To go further and shine light on the value of our projects that is above and over carbon reduction, Gold Standard commissioned economists to perform a comprehensive assessment of the socioeconomic benefits generated through our projects. The result was that projects that adhere to safeguards, work with local stakeholders, and offer additional benefits to development beyond climate, generate shared value of millions of (US equivalent) dollars. The economic worth from Gold Standard project impacts per tonnes of CO2 can be observed in Figure 3.
The prices in the voluntary carbon market reflect certain “economic worth” principles. For instance, the prices on community clean cooking stoves that typically provide vital health benefits for children and women typically are more expensive than, for instance large-scale renewable energy initiatives. However, they eventually succumb to the market forces of supply and demand and are not protected by safeguards like the requirement for a minimum price. This is the reason why there’s a huge difference between the historical average prices of carbon credits in relation to the economic the benefits they bring as shown in Figure 3.
Gold Standard’s holistic standards, Gold Standard for the Global Goals, aims to resolve this gap by more precisely quantifying the non-carbon benefits in a uniform and comparable manner. However, in our meantime, we encourage that those who purchase carbon credits to better understand the full scope of value creation that is possible by these initiatives. Find out more at carbon.credit.

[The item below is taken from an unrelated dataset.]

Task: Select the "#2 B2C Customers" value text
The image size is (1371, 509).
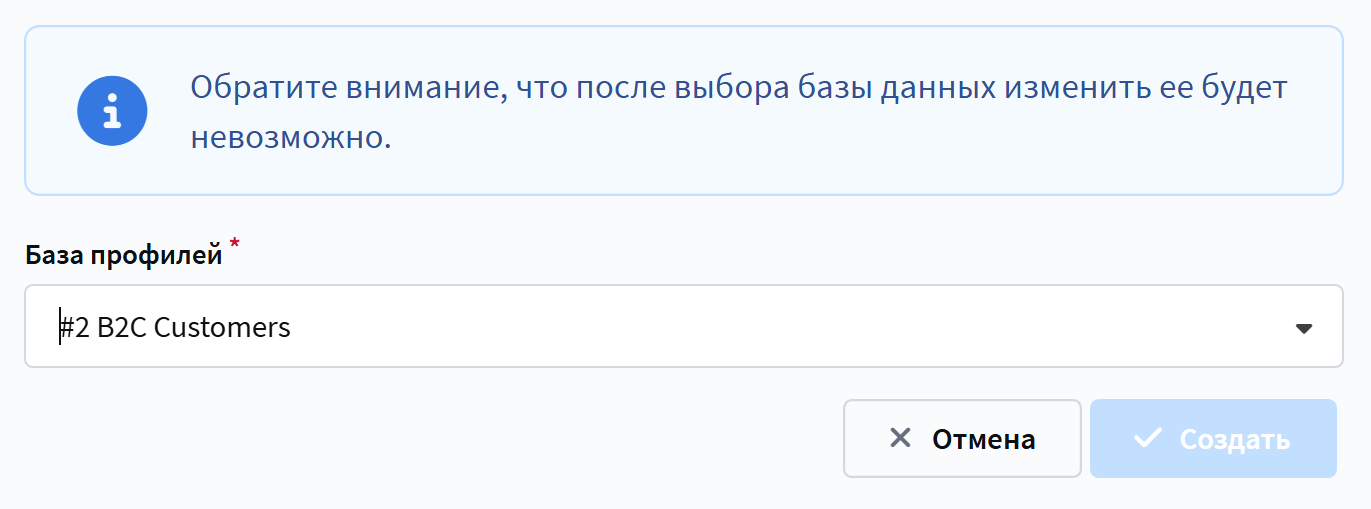Action: point(175,327)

There is a growing awareness in the business community about the importance of natural capital such as a stable climate, healthy ecosystems, and also improvements in social indicators like increased quality of life and equality between women and men. Particularly in relation to climate change, Swiss retailer Coop has set their internal cost for carbon emissions at CHF 150 (roughly USD $150) to increase innovation and invest in the Gold Standard-certified emission reduction initiatives that also benefit communities that are part of their supply chain. Microsoft requires their departments to have an item in their budget that reflects the costs associated with their carbon emissions. This is then converted into the carbon cost which they pay to an investment fund for carbon that generates new capital to support sustainable initiatives. This includes internal emission reduction initiatives, as well as helping projects outside of their operations through the purchase of carbon credits.
Recommendations
The final decision of which investment to make and the much it’s worth is somewhat like managing the real estate market. There are many different factors to consider, ranging from the quality of the project, its size, type and place of the project. While “value” can be slightly subjective, based on the ideals of your company’s needs and goals, and is dependent on the dynamics of demand and supply, Gold Standard advocates for prices of carbon credits to better reflect the real social costs of carbon as well as the economic value it brings in other impacts, and rely on the potential of markets to achieve this efficiently and cost-effectively.